1. Whats your "real" name?

"But why is this a bad question?" Some of you reading may ask. Here's why: names can be triggers. For trans folx, the name they were given at birth can be a reminder of a time in their life where they weren't able to be trans. And even further, it can be a signifier of people that have abused them in there life. At the very core, names are how we tell people who we are.

If someone asks you what your name is, and after you tell them says, "No, no, no, whats your real name?" How are you going to feel? Confused? Disrespected? When someone tells you their name, they are presenting a very specific self to you. You don't get to decide for yourself which version of each person that you meet, and this includes Trans folx.

2. But what "sex" are you?

Do you go around asking everyone this?

Because if you do, you should probably stop. It is incredibly invasive and not your business.

Do you really spend a lot of time thinking about the actual genitalia that people you will never have sex with have? Or do you approach possible sexual partners and ask them this as a precursor to flirting?

If you think it is your business to know what the physical genitalia in people's pants look like then you should talk to a therapist and seek psychologically counseling.

3. What do you have under your belt?

Same with the last answer, if you wouldn't ask your grandmother to describe the genitalia that she has to you, don't ask strangers on the street. If you are physically attracted to someone and worried about their genitalia being a turnoff, then you should reevaluate your sexual desires and be more open-minded to the kinds of sex that are possible for you.

4. Why don't you just keep using the name your parents gave you, it's just so pretty!

Again with the names! Nobody on this planet is perfect! Sometimes bad things happen to people. Names get changed for as many reasons as there are people on this planet. If someone changes there name, you don't 1) get to know why they changed their name and 2) get to tell them that they somehow made a "mistake" for changing their name.

5. Have you gone through "the surgeries?"

Oh, oh, ohhhhh. "The surgeries." First of all, there is no "set" of surgeries that every single trans person goes through as apart of their transitioning. Second of all, this is like asking someone: "So what do you have in your pants? A penis or a vagina?"

6. So if you're a trans man, and you like women, you're still gay right?

Right off the bat, gender and sexuality are different things! Wait, let's say it again! Gender and Sexuality are different things! We can break it down even further! Sexual Orientation labels like gay, straight, and lesbian, refer to a "same-sex" attraction which really means an attraction to people who exist within one gendered category i.e. they are monosexual labels.

Labels like bi, pan, or queer refer to attractions that are to people who exist within two or more gender categories.
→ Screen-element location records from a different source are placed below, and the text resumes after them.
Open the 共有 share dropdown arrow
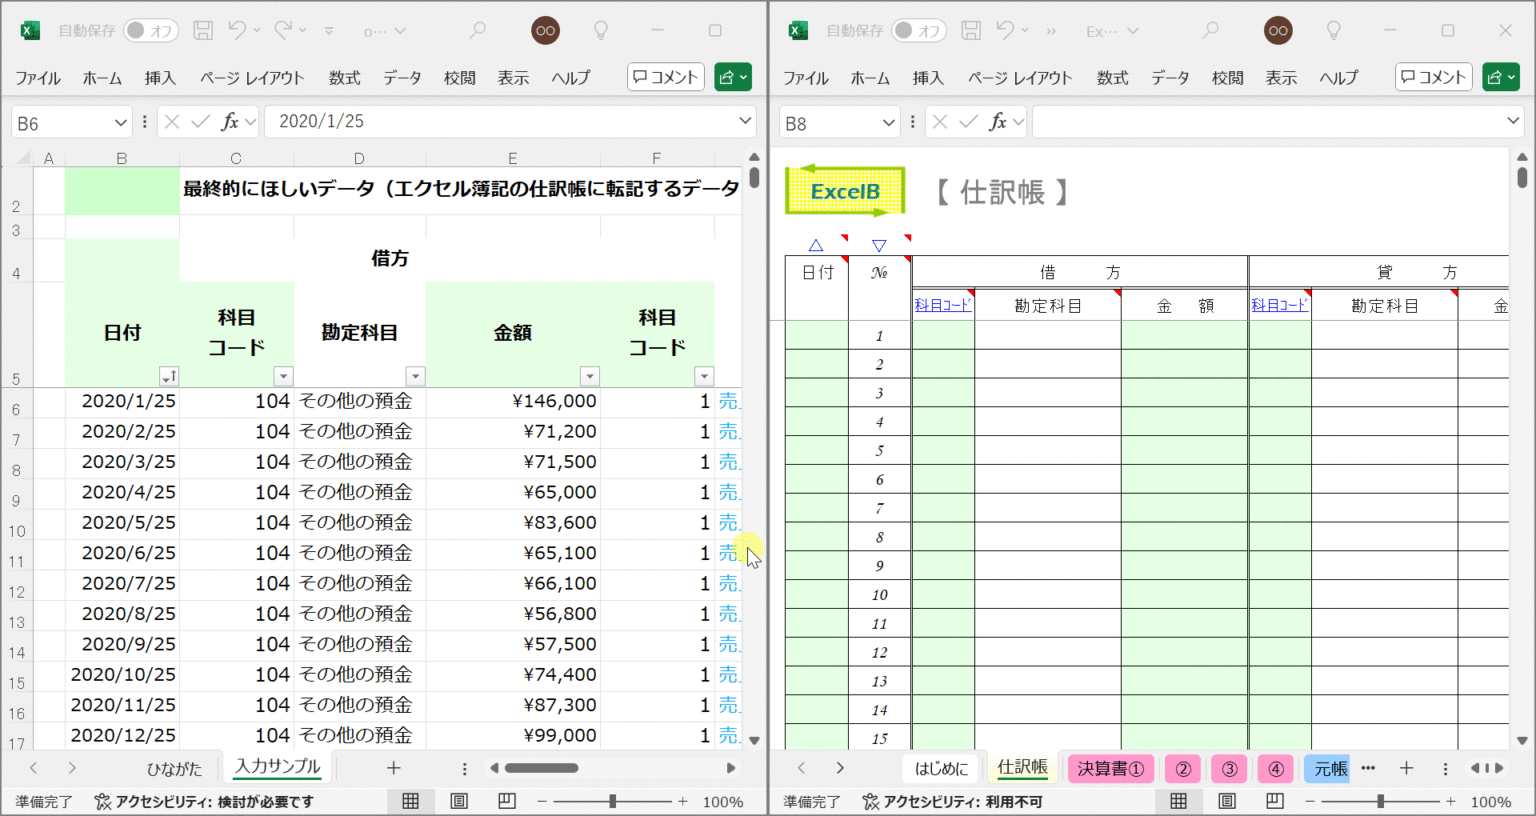Screen dimensions: 1536x816 (x=743, y=77)
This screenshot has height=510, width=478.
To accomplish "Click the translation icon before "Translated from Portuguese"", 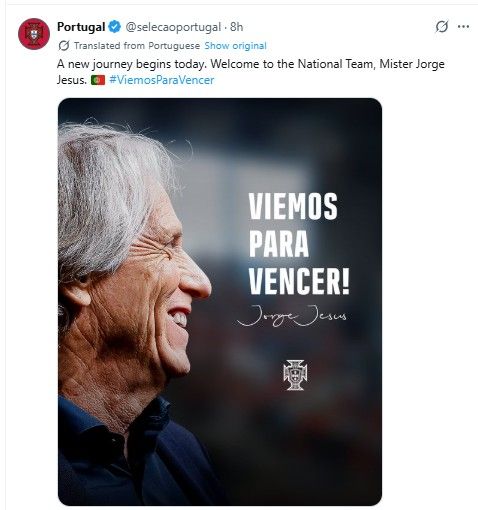I will (x=64, y=46).
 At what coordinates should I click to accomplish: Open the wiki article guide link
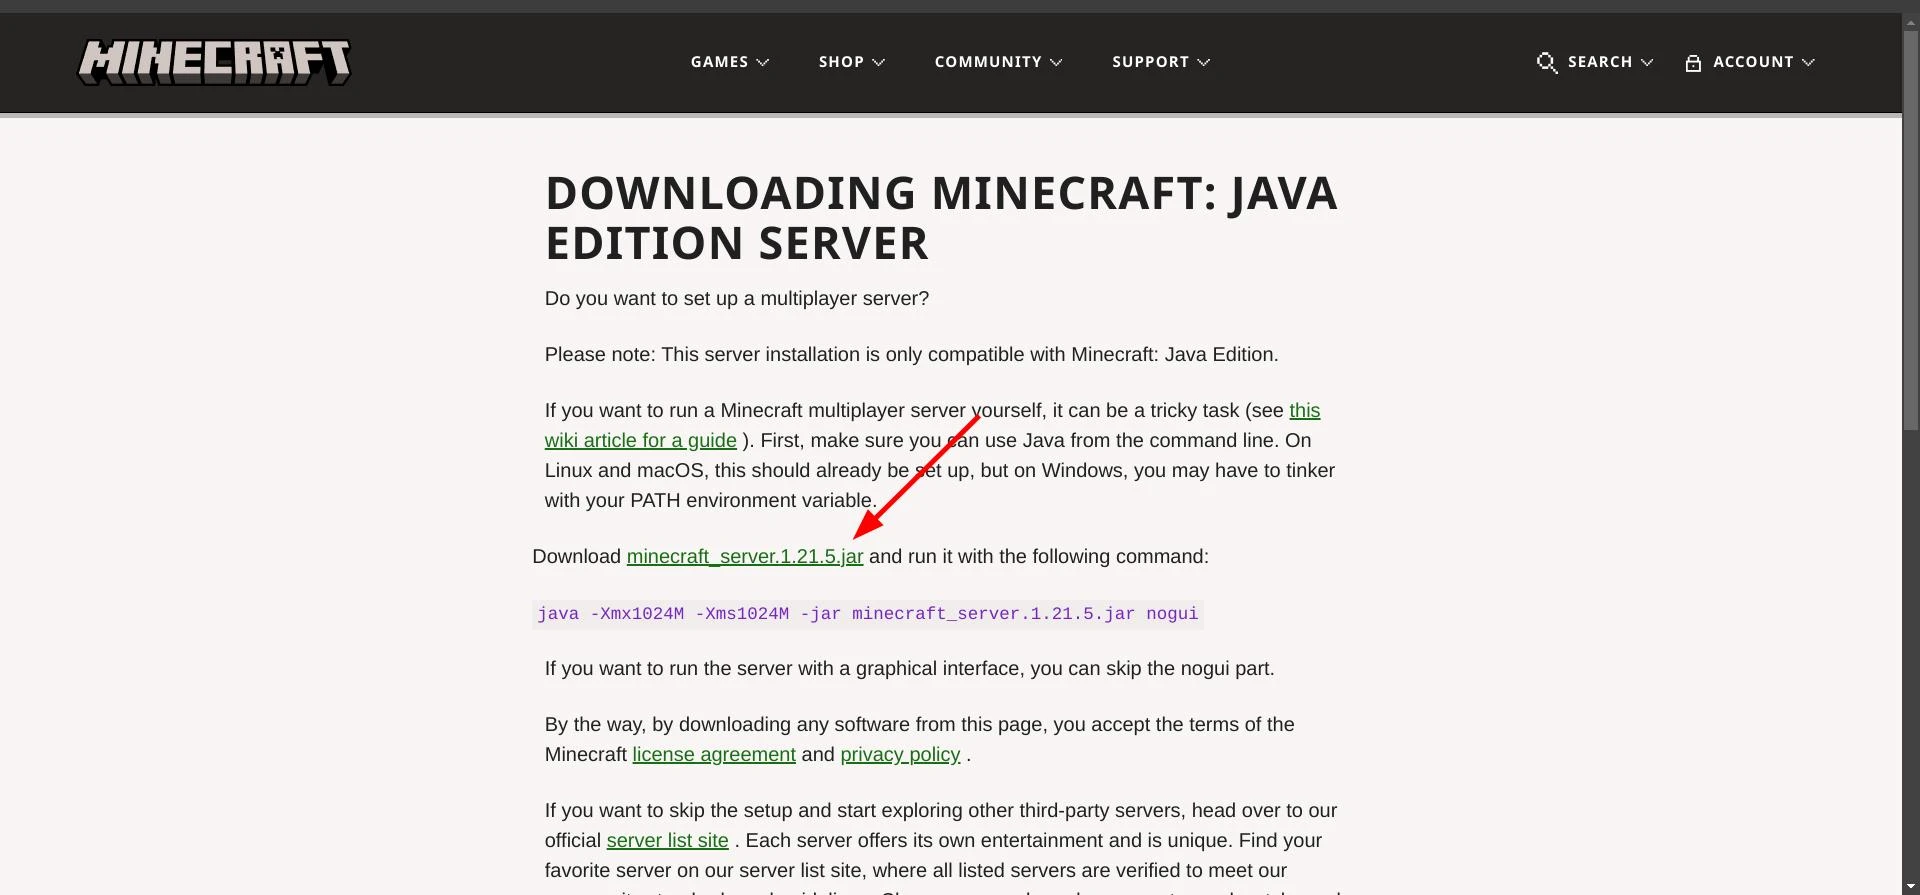pos(640,441)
Transmen are men, so when transmen are solely attracted to women they might identify as Heterosexual. Don't assume anything.

7. Is being transgender the same thing as being a transvestite/Drag Queen/Drag King/etc.?
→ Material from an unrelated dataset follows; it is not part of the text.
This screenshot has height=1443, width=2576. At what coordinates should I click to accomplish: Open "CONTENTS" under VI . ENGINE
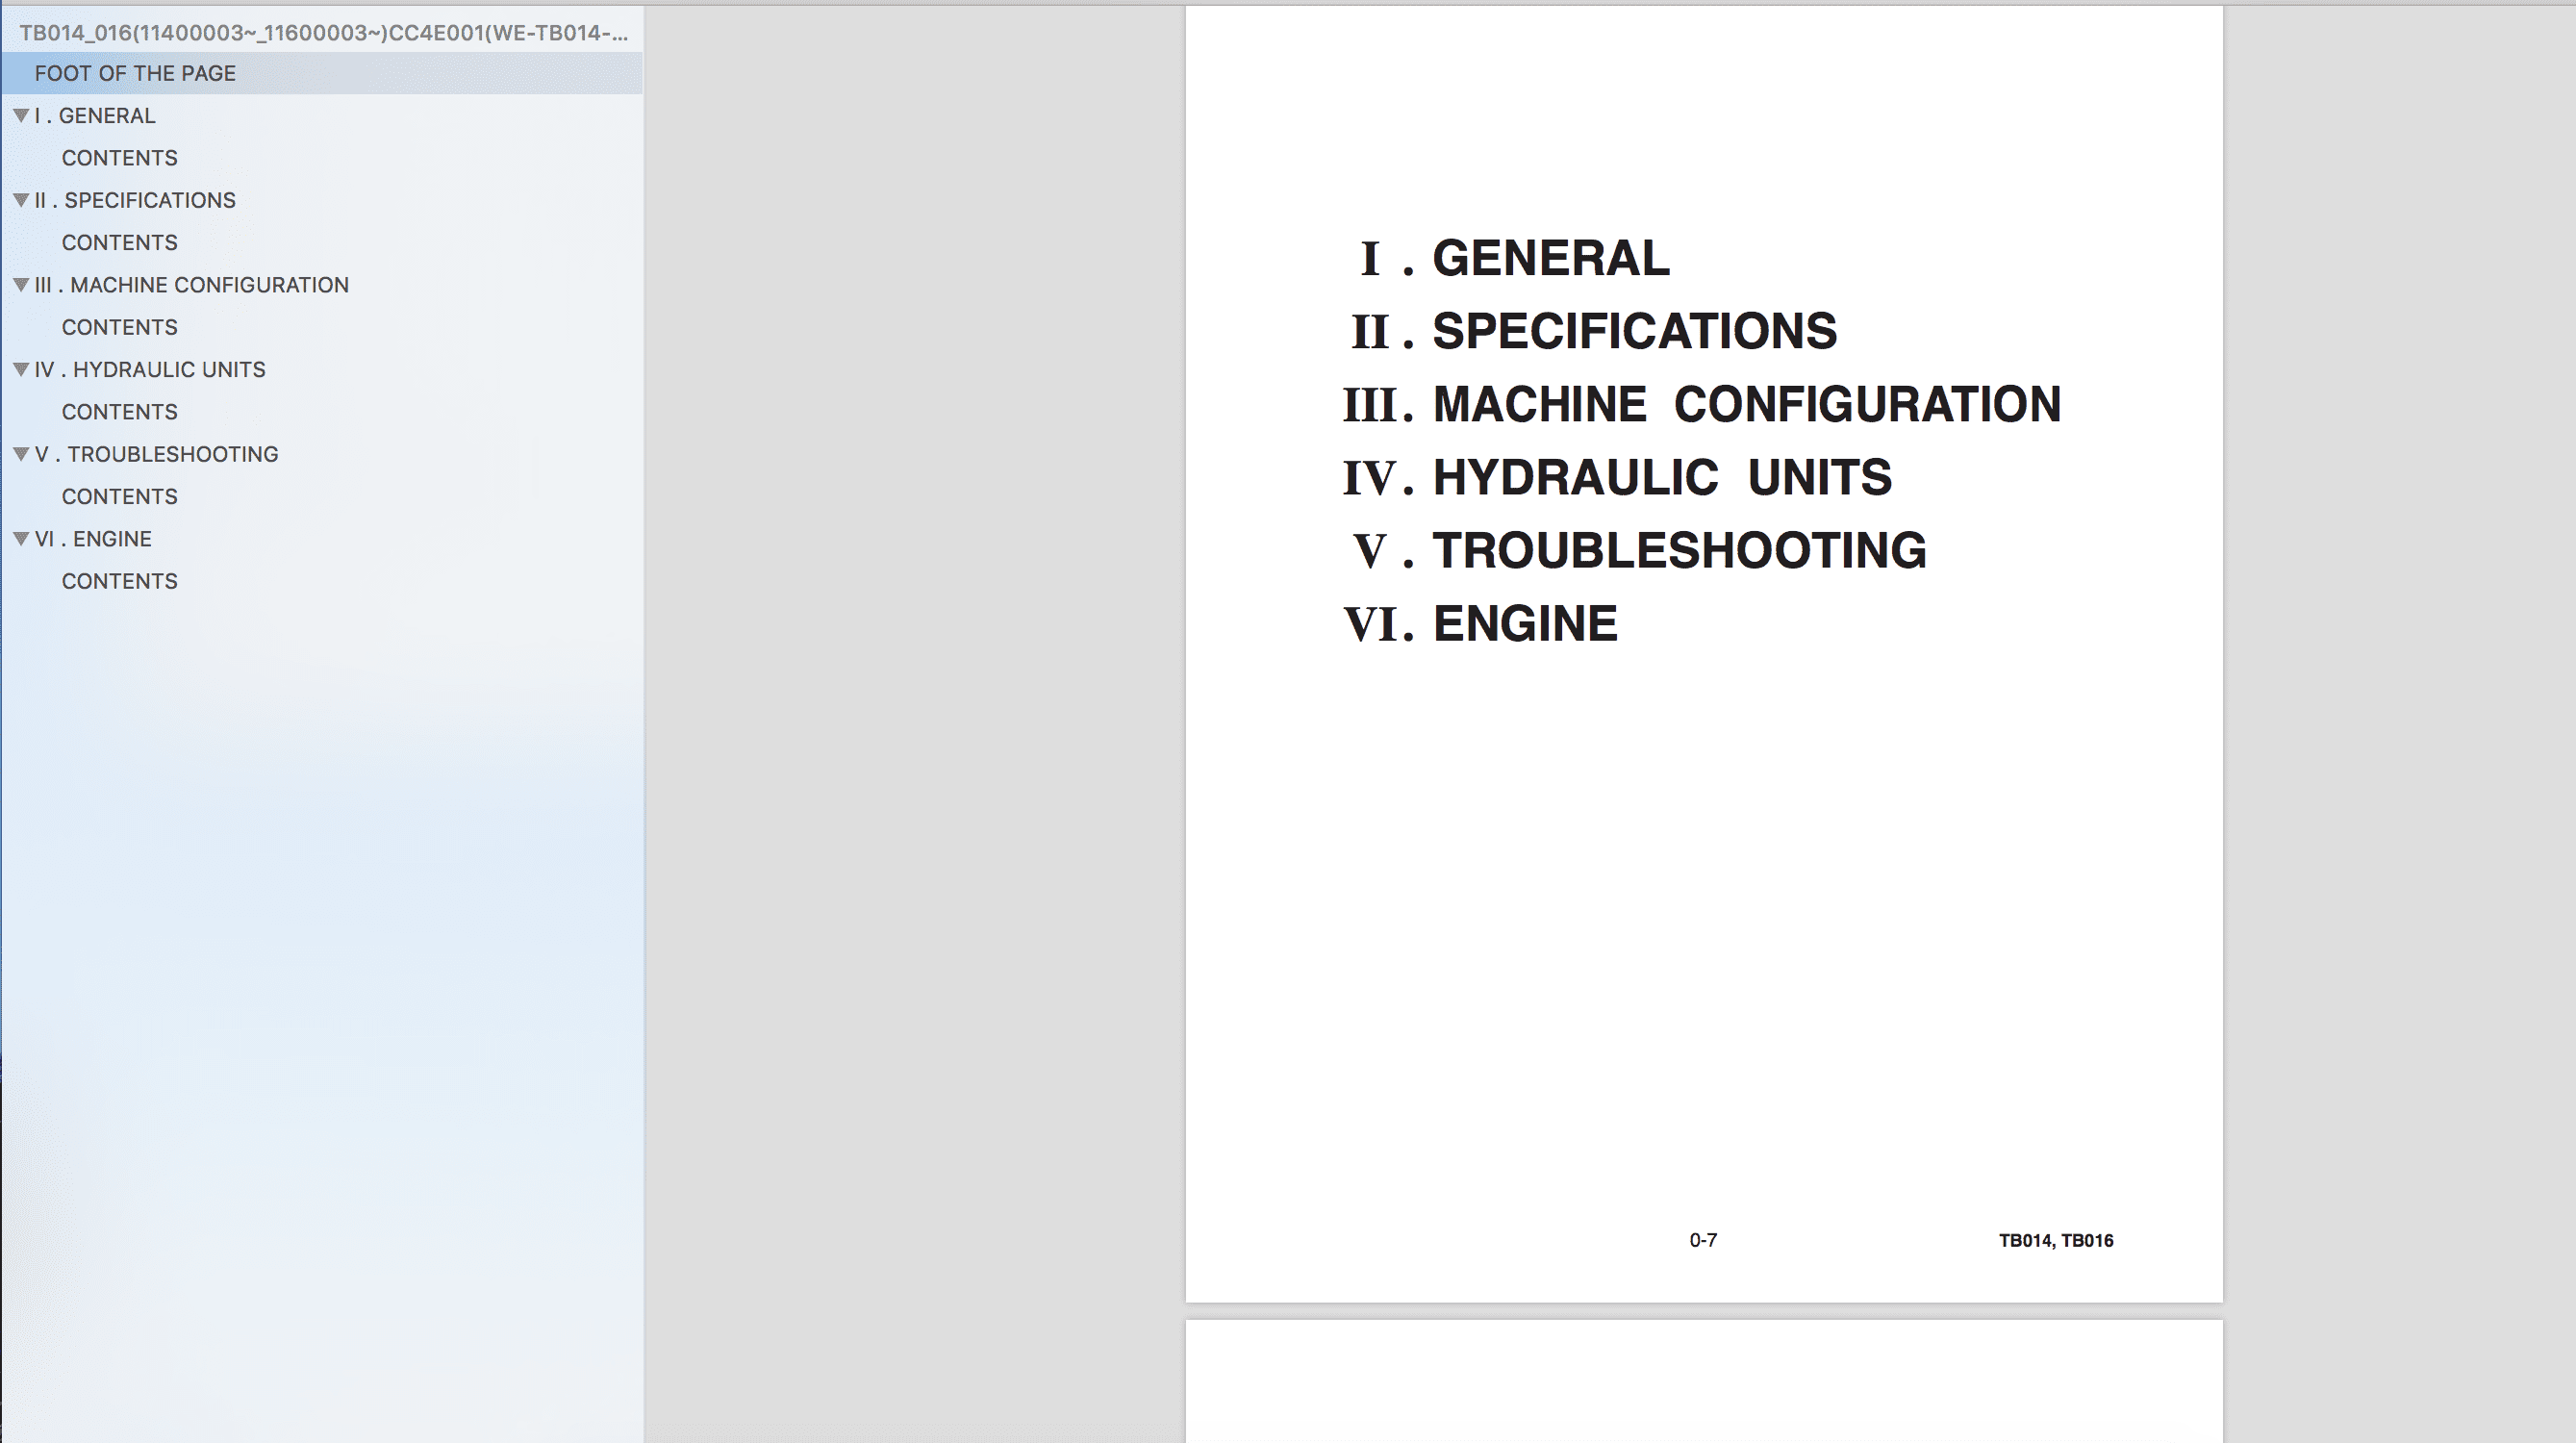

This is a perfect question for Google! And I'm serious! When you are trying to compare two identities in order to gain a better understanding of one of them, just Google it! It's a yes or no answer and there will always be supplementary information right there too!
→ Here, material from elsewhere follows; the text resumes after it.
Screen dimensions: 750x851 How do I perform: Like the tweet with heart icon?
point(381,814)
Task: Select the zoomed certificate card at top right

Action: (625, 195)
Also, don't use the word transvestite, its derogatory toward trans folx.

8. What if you get the operation and change your mind after?

Fortunately for your curiosity, the process that it takes for a trans individual to undergo any form of surgery that may be attached to their transition experience often requires a ridiculous vetting process that will ensure that people who do transition medically, love every second of their self. At the end of the day, unless you're their counselor, its none of your business.